According to a filing with the SEC, Wells Fargo is serving as administrative agent on an amendment to Six Flags’ credit facility to further extend the covenant waiver period by one year from Q4/20 to Q4/21 and to extend the covenant modification period by one year through Q4/22. In addition, all of Six Flags’ incremental revolving credit lenders agreed to extend the incremental $131 million revolving commitments by one year.

“The operational actions we have taken to respond to the COVID-19 crisis, coupled with the one-year extension of both our covenant waiver period and the incremental revolving credit facility commitments, provide us with significant flexibility and financial strength as we manage through the pandemic-related disruption,” Mike Spanos, president and CEO of Six Flags, said. “We remain focused on safely reopening more of our parks, profitably growing our base business and reducing our net leverage ratio.”
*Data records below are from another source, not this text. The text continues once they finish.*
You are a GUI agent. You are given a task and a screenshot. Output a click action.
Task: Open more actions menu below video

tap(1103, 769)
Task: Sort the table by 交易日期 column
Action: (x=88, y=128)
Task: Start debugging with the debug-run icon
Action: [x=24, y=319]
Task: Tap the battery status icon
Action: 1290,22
The amendment will, among other benefits, extend the suspension of the testing of the senior secured leverage ratio financial maintenance covenant through the end of 2021, unless Six Flags elects to resume the net leverage covenant earlier. Commencing with Q1/22 through Q3/22, Six Flags may elect to calculate the net leverage covenant by substituting borrower consolidated adjusted EBITDA, as defined in the credit agreement, from the second, third and fourth quarters of 2022 with borrower consolidated adjusted EBITDA from the second, third and fourth quarters of 2019. As a result, this amendment will eliminate the use of borrower consolidated adjusted EBITDA from 2020, or the second, third and fourth quarters of 2021, in any net leverage covenant test. In addition, Six Flags agreed to extend the duration of the minimum liquidity covenant through Dec. 31, 2022.

Six Flags is an operator of regional theme parks and waterparks in North America.